Last month, a TikTok campaign brought attention to an old lyric from one of his chart-topping songs, “Love the Way You Lie” featuring Rihanna, that seemed to advocate domestic violence.
Gen Zers who were not happy with the controversial rapper, called the PC police on the “rap god” over the lines that say: “If she ever tries to f#####’ leave again, I’ma tie her to the bed and set this house on fire.”
Eminem’s new animated lyric video for a song off his Music to Be Murdered By – Side B and the second visual from the project) seems to mock those who want him canceled.

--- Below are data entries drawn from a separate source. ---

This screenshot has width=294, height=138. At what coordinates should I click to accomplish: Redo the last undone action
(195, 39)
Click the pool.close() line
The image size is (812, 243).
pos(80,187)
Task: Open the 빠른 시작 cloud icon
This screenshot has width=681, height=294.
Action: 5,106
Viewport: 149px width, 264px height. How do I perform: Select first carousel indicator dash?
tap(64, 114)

He raps, “I won’t stop even when my hair turns grey (I’m tone-deaf) / ‘Cause they won’t stop until they cancel me,” Eminem tweeted the key lyric when he dropped the joint.
“I won’t stop even when my hair turns grey (I’m tone-deaf) / ‘Cause they won’t stop until they cancel me” #ToneDeaf lyric video up on my channel- https://t.co/kd4Iw5j9TI pic.twitter.com/nw1Q2eUyzN
— Marshall Mathers (@Eminem) March 5, 2021
“I won’t stop even when my hair turns grey (I’m tone-deaf) / ‘Cause they won’t stop until they cancel me” #ToneDeaf lyric video up on my channel- https://t.co/kd4Iw5j9TI pic.twitter.com/nw1Q2eUyzN
— Marshall Mathers (@Eminem) March 5, 2021
Sociological research has already been done on the hypersensitivity of Generation Z.

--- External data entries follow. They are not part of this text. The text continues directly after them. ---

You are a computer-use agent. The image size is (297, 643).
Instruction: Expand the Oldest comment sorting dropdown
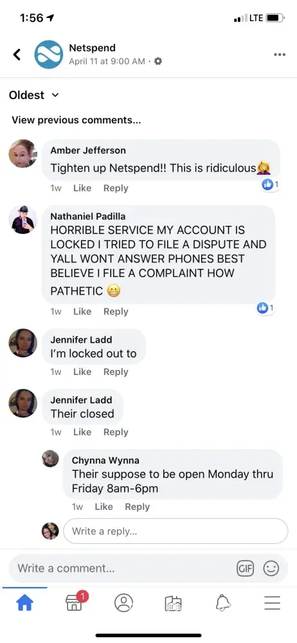33,95
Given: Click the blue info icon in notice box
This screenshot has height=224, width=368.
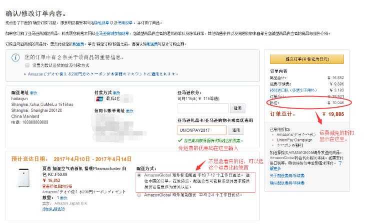Looking at the screenshot, I should pyautogui.click(x=16, y=58).
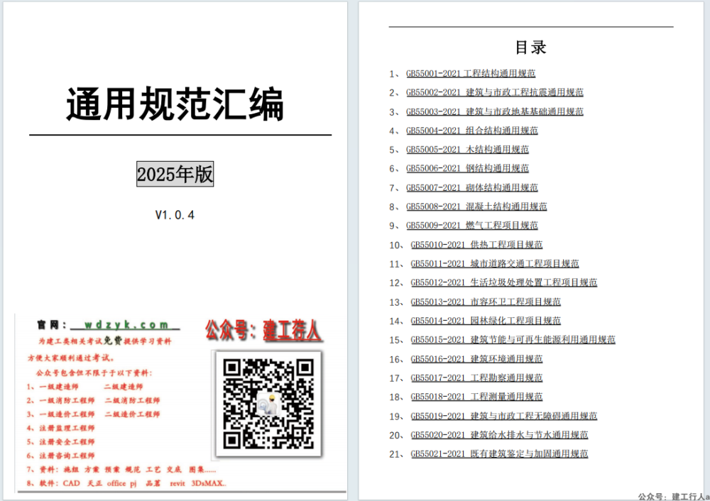The image size is (710, 501).
Task: Go to GB55014-2021 园林绿化工程项目规范
Action: [x=486, y=321]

Born between 1995 and 2007, according to a Forbes interview with Dr. Jonathan Haidt, these young adults are struggling to see life in terms that are not black or white, good or evil, this or that.
This refusal to allow shades of grey into situations does not allow them to understand nuances and yield their extreme views like cancel culture.

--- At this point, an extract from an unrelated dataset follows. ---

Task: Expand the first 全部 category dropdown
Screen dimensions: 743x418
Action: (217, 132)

Haidt paints the scenario about this particular group, “Something has been going wrong on many college campuses in the last few years. Speakers are shouted down. Students and professors say they are walking on eggshells and are afraid to speak honestly. How did this happen?”
He says that for the most part, they see life with these three “Great Untruths,” which even colors their understanding of Eminem as an artist: 1) What doesn’t kill you makes you weaker, 2) Always trust your feelings, and 3) Life is a battle between good people and evil people.
Haidt builds on this by saying that these beliefs “contradict basic psychological principles about well-being and run counter to ancient wisdom from many cultures.”
“Embracing these untruths—and the resulting culture of safetyism,” he continues. “Interferes with young people’s social, emotional, and intellectual development. It makes it harder for them to become autonomous adults who are able to navigate the bumpy road of life.”
Haidt also notes that the power that they yield in their “intense digital worlds” adds to the painful rigidness and the awards of being champions of making huge and destructive mountains out of imagined molehills … respectfully.
Eminem never shrinks from this kind of fight. “Tone Deaf” is a rebuttal to their aim to cancel him that he hopes they hear loud and clear.